Day 4 of the bush safari segment of our tour began with an early start and a long road. I knew this would be our longest driving day. Even though the miles were not great, Botswana's roads leave much to be desired. And even thought our safari vehicles were considerably more comfortable than the Namibia "Battle Bus," I expected a long, tiring, road day. So I was pleasantly surprised to learn our entire drive would take place in Chobe National Park - another of the great game viewing venues of Africa. It was more like a day-long game drive than the dusty, bumpy, enervating trek I anticipated. Sometimes I love being wrong on a tour.
The day's highlights, while still exciting for us, were mostly repeats of game I have already written about. But I will mention we saw ANOTHER cheetah! Inconceivable. This was the cheetah tour for sure! Also, we saw our first kudus. These are the largest of the African antelopes and very colorful too.
Their redish-brown bodies are brightly accented with black and white markings on face, neck, and hindquarters - and the whole ensemble is crowned with majestic twisting horns. Really quite elegant and striking animals (and good to eat too). We saw them at the very end of the day as we approached Kasane in the north-east corner of Chobe and the late afternoon light made them even more enjoyable.
Additionally, we saw Sable Antelope, another large, dramatically black antelope, similar to the Kudus in size and majesty. One other "spot" was not of the fauna variety. We saw our first Baobob trees. Wow - are they ever big. No wonder so many African legends and stories revolve around a Baobob. Almost as exciting as seeing one of the Big 5!
While the game viewing was still fantastic this day, I must confess the real highlight was man-made: Kwalape Lodge. I was expecting another rustic, permanent tent safari camp like Mogothlo. Instead, Kwalape is more like a mid-range resort.
We were greeted by the excessively charming Ompile (who went by the nickname of OP to make it easy on us) who welcomed us to the lodge, gave us the logistical run-down, and directed the staff in assisting us to our accommodations. And what accommodations they were! Most were in permanent tents - but you would never know you were in a tent: pictures on the wall, air conditioning, TVs, mini-bars, and beautiful, large, attached, brick and mortar bathrooms.
It was a standard of safari elegance unanticipated, therefore serendipitously pleasing. And I haven't yet mentioned the beautiful swimming pool, welcoming bar, big bonfire pit, and 2-story Boma dining hall - all tastefully laid out in rolling terrain and connected by concrete walkways.

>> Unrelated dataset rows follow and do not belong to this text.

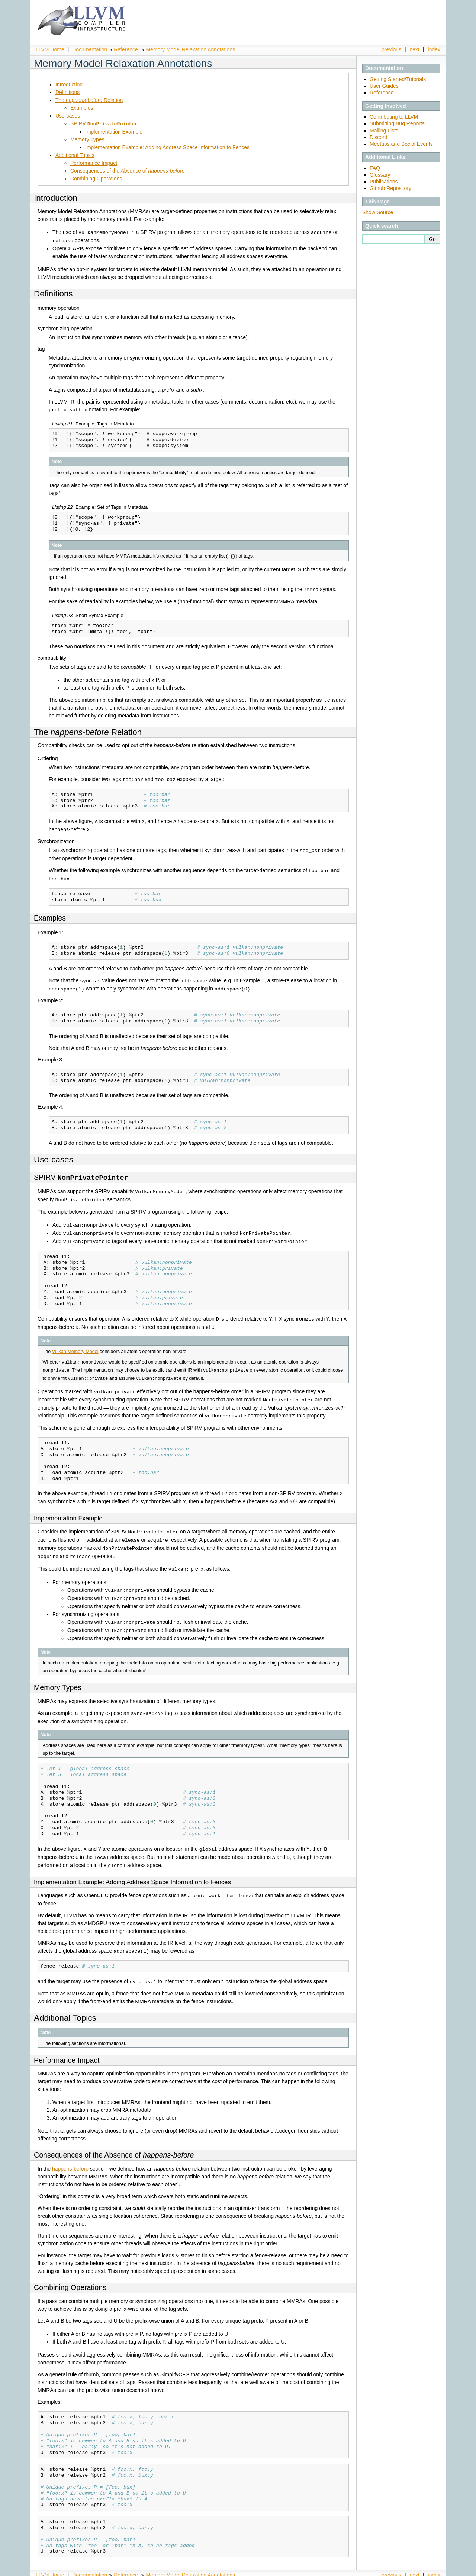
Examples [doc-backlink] (50, 914)
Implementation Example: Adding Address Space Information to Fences (167, 147)
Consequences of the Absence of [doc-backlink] (114, 2139)
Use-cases (67, 116)
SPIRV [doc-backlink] (81, 1173)
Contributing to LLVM (394, 117)
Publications (384, 181)
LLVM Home (50, 49)
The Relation (89, 100)
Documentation (89, 49)
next (414, 49)
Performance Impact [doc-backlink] (66, 2044)
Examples (81, 108)
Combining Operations (96, 178)
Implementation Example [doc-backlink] (68, 1508)
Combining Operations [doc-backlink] (70, 2272)
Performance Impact (93, 163)
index (434, 49)
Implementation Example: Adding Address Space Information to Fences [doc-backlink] (132, 1867)
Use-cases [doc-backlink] (53, 1154)
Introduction (69, 84)
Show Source (377, 212)
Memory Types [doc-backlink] (57, 1674)
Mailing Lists (384, 131)
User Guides (384, 86)
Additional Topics (74, 155)
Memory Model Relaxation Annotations (190, 49)
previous (391, 49)
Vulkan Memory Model (75, 1343)
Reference (126, 49)
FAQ (375, 168)
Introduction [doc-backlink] (55, 197)
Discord (378, 137)
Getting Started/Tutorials (398, 79)
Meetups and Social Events (401, 144)
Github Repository (390, 188)
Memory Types (87, 139)
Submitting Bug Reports (397, 123)
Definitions (67, 92)
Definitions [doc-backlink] (53, 292)
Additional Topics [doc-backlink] (65, 2002)
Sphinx (425, 2570)
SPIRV (104, 123)
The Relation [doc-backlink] (88, 730)
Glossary (380, 175)
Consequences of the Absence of (127, 170)
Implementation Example (113, 131)
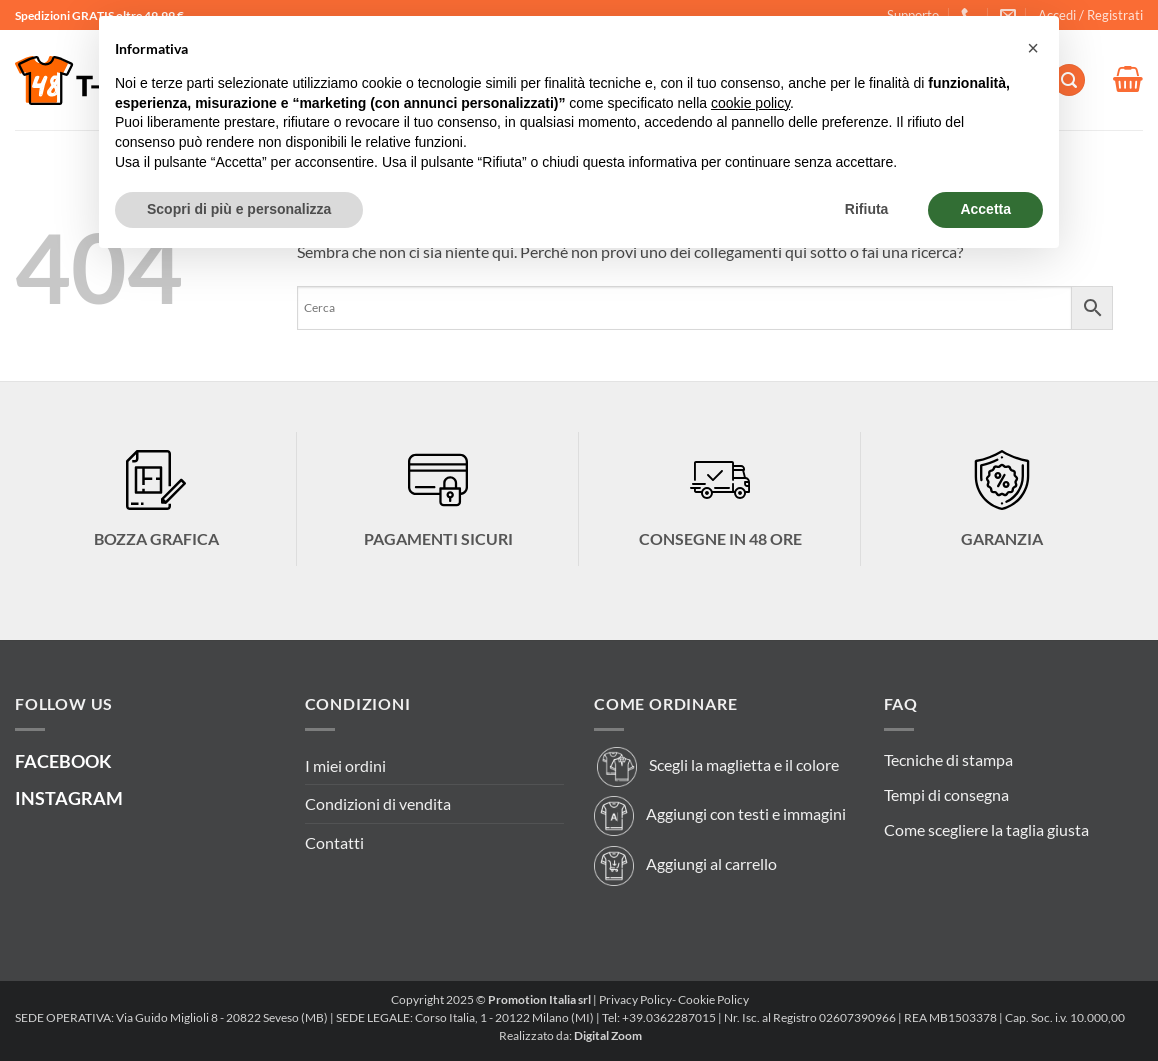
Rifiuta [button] (867, 209)
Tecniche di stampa (948, 759)
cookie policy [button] (750, 103)
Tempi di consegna (946, 794)
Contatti (334, 842)
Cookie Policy (713, 999)
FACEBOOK (63, 761)
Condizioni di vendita (378, 803)
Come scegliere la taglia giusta (986, 829)
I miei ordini (345, 765)
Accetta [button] (985, 209)
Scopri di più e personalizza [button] (239, 209)
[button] (1090, 15)
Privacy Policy (635, 999)
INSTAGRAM (69, 798)
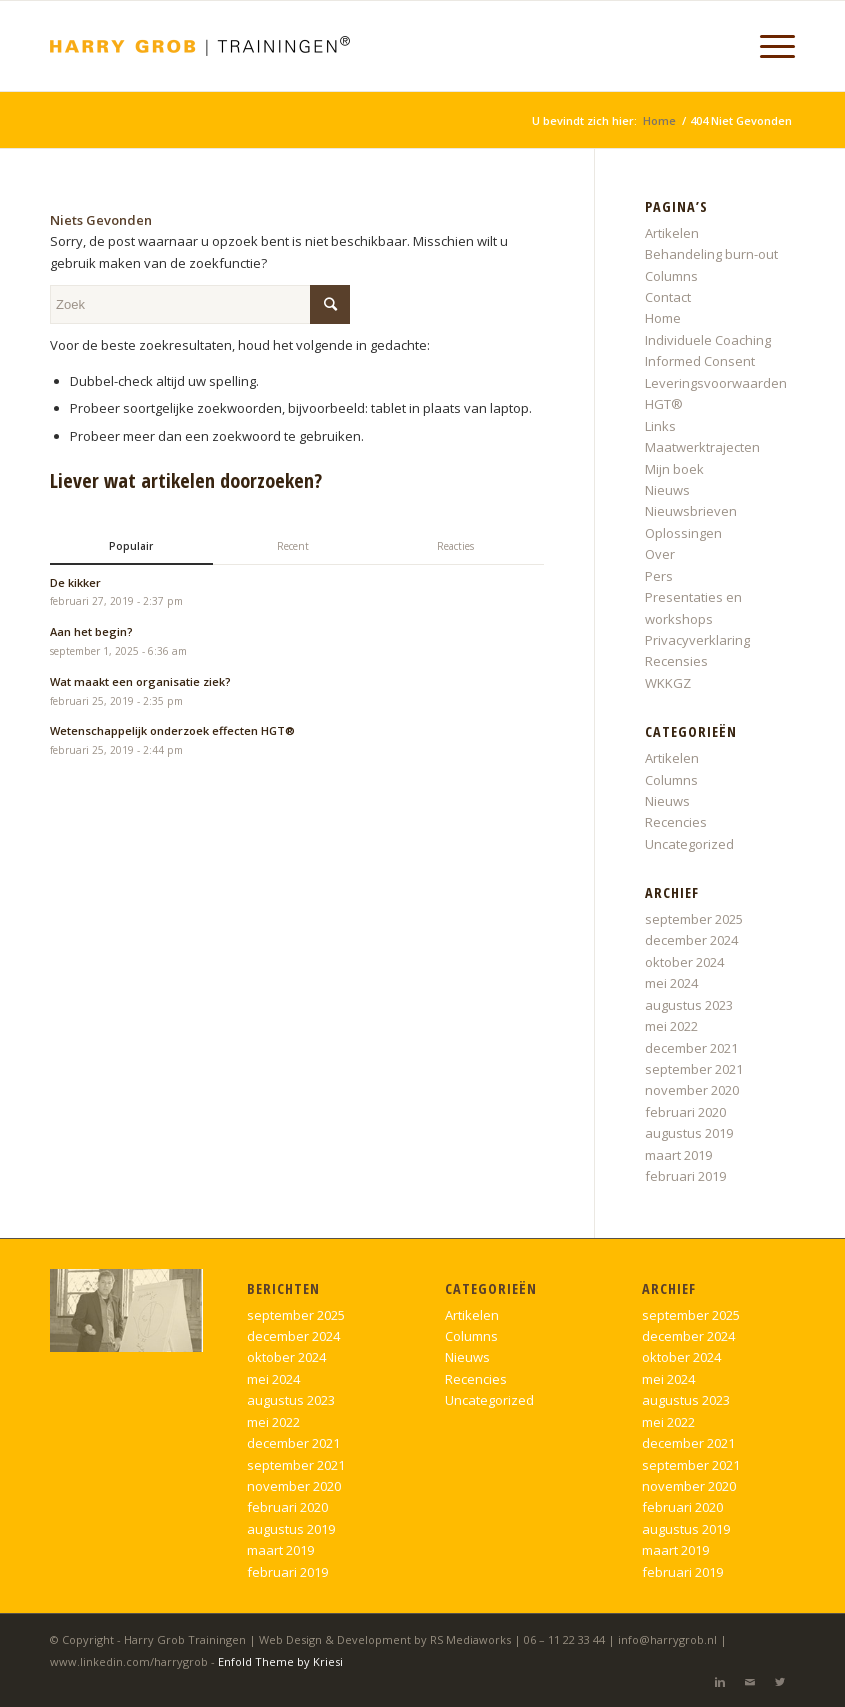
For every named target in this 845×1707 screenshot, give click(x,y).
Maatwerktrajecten (702, 447)
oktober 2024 (684, 962)
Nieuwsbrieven (691, 511)
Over (660, 554)
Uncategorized (689, 844)
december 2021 (691, 1048)
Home (659, 120)
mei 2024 (671, 983)
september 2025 (694, 919)
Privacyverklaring (697, 640)
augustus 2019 (689, 1133)
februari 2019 (685, 1176)
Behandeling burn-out (711, 254)
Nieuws (667, 490)
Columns (671, 276)
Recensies (676, 661)
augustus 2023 (689, 1005)
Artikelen (672, 233)
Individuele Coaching (708, 340)
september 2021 (694, 1069)
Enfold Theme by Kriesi (280, 1661)
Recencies (676, 822)
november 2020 (692, 1090)
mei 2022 (671, 1026)
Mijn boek (674, 469)
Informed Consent (700, 361)
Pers (659, 576)
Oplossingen (683, 533)
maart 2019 (678, 1155)
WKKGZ (668, 683)
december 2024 (691, 940)
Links (660, 426)
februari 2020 (685, 1112)
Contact (668, 297)
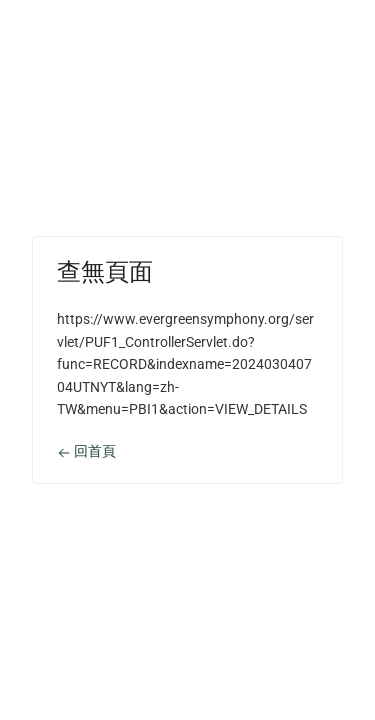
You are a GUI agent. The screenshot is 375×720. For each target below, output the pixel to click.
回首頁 (86, 451)
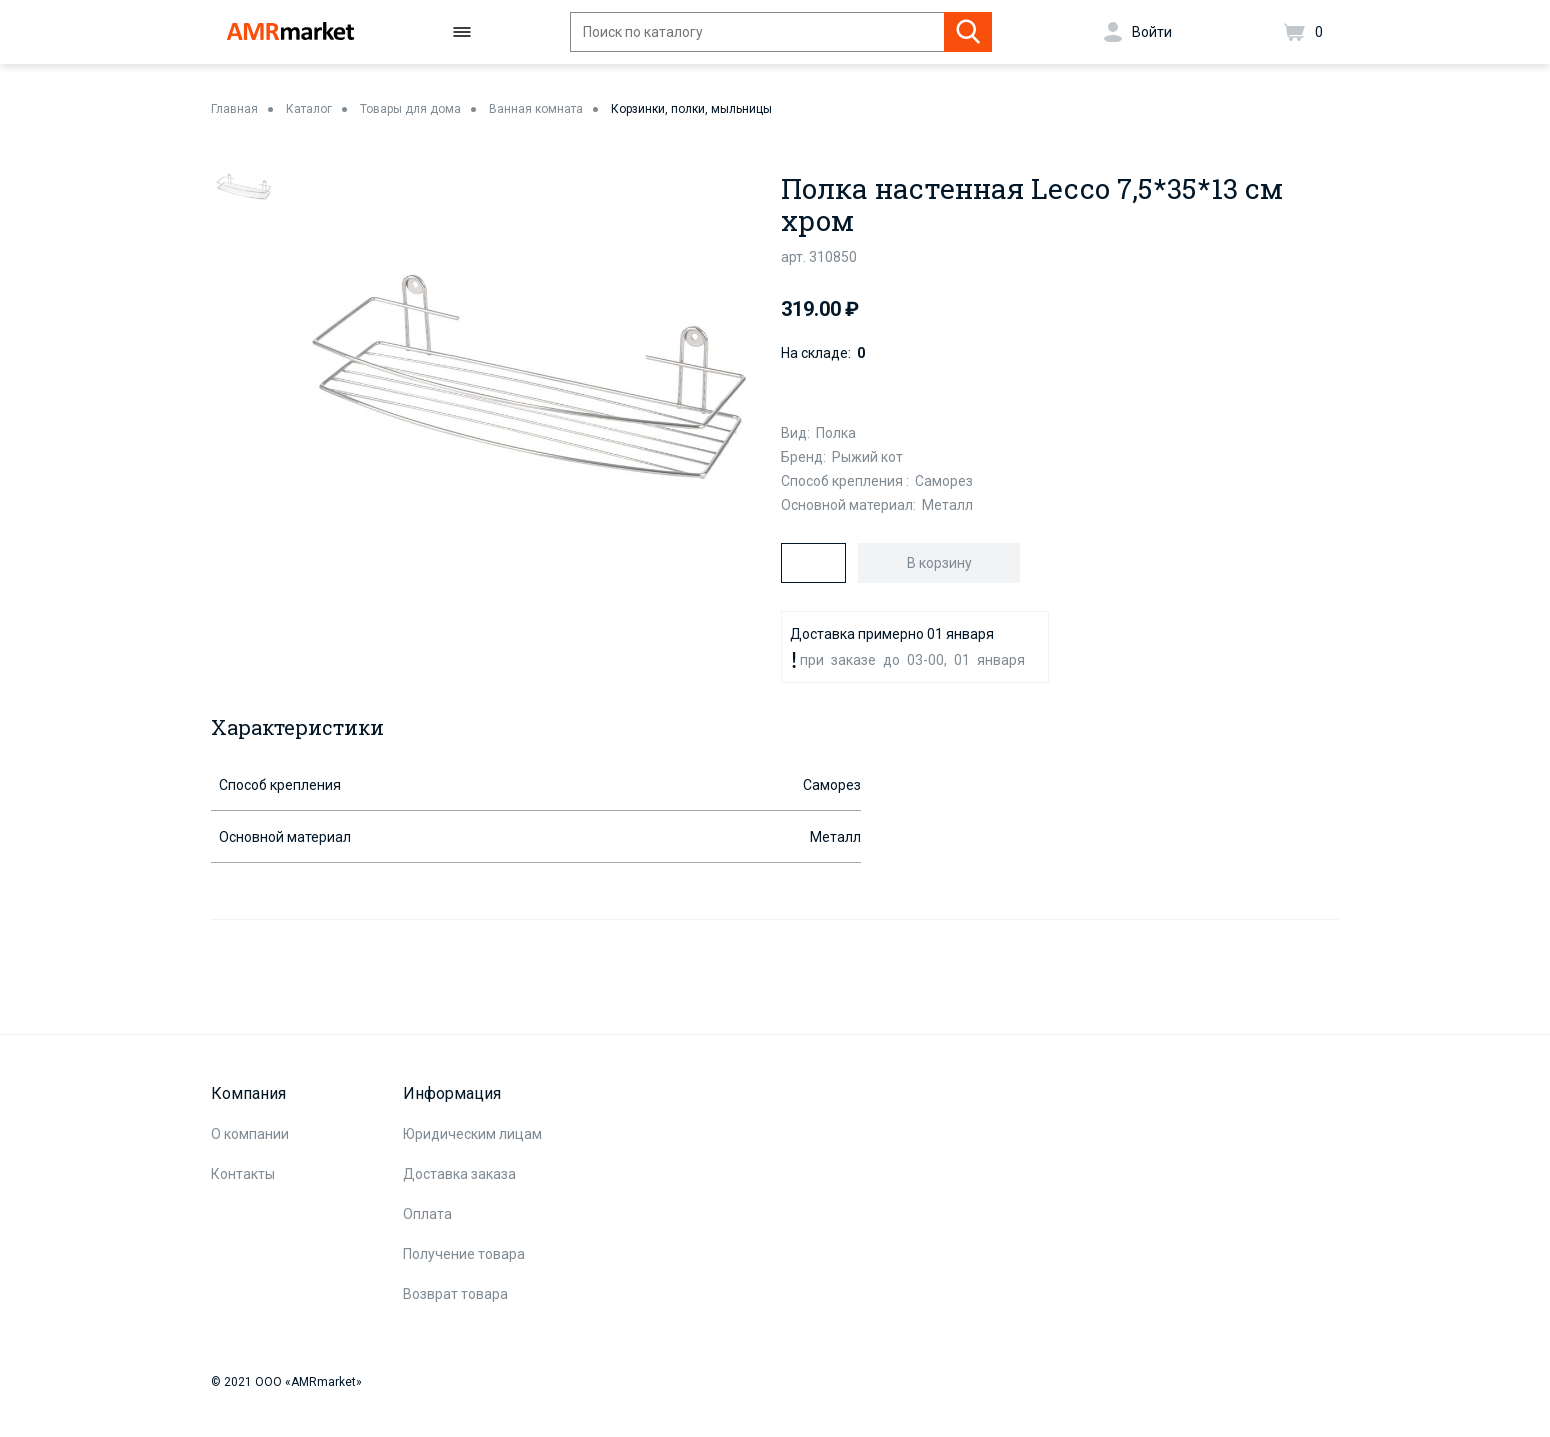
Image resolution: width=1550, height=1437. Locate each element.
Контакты (243, 1174)
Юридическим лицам (472, 1134)
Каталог (309, 109)
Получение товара (464, 1254)
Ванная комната (536, 109)
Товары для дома (410, 109)
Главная (234, 109)
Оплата (427, 1214)
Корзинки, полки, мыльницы (691, 109)
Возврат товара (455, 1294)
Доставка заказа (459, 1174)
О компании (250, 1134)
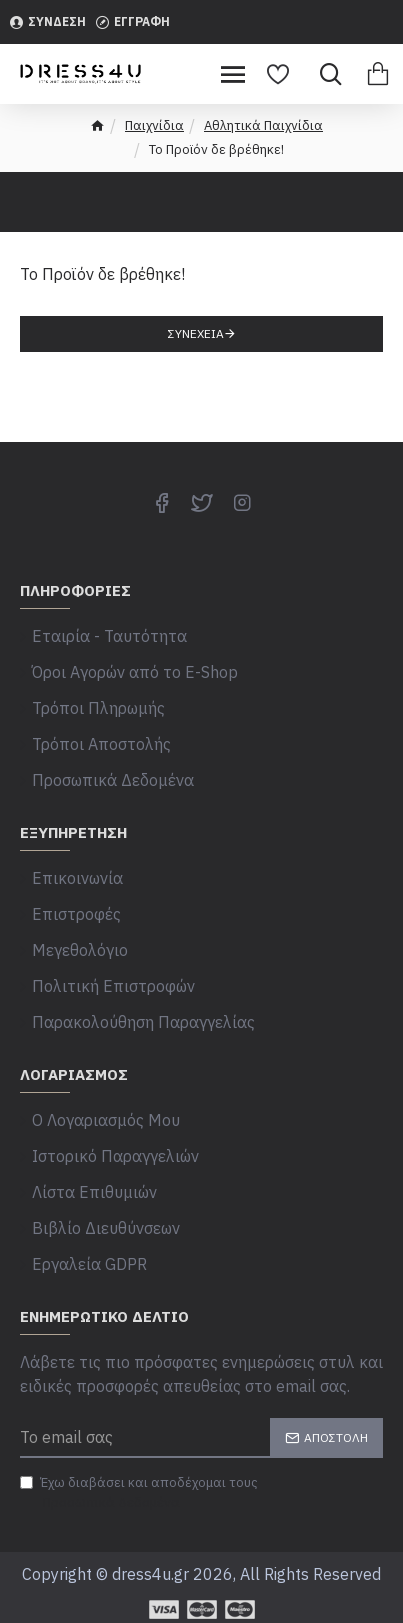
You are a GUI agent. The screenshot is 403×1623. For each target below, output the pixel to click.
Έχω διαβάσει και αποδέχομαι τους (139, 1493)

But honestly, I wasn't even thinking about the facilities when I mentioned Kwalape as a highlight. That event came after dinner. I had arranged for a performance by a local music/dance group. After another huge and filling buffet dinner we retired to the bar where the staff had arranged the seating to create a stage-like venue. Then the fun began. We enjoyed one of the best performances I've ever seen anywhere (or at any price). This group was nothing short of spectacular! Half men and half women, each side played off the other in "story-telling" musical pantomime. They had no musical instruments, not even a drum. The entire musical portion was acapella voices accompanied only by clapping, stomping (some with noise enhancing ankle wear which produced a maracas kind of sound), and the slapping of some calf wraps that produced a dull thumping sound. I recorded it and intend to upload it to the Imprint Voqul sight when I get home in June (www.voqel.com). I can't ever remember being so swept up by a performance. I could barely contain my impulse to jump up and join them (which I'm sure would have been welcomed - perhaps I'll try it next time around). And best of all, I've never seen a group that seemed to enjoy performing as much as these people. They looked like they were having the time of their lives - and I believe they were. I wish I knew someone in the entertainment business in the US. This group could storm the country like an African "riverdance". What a show! What a day!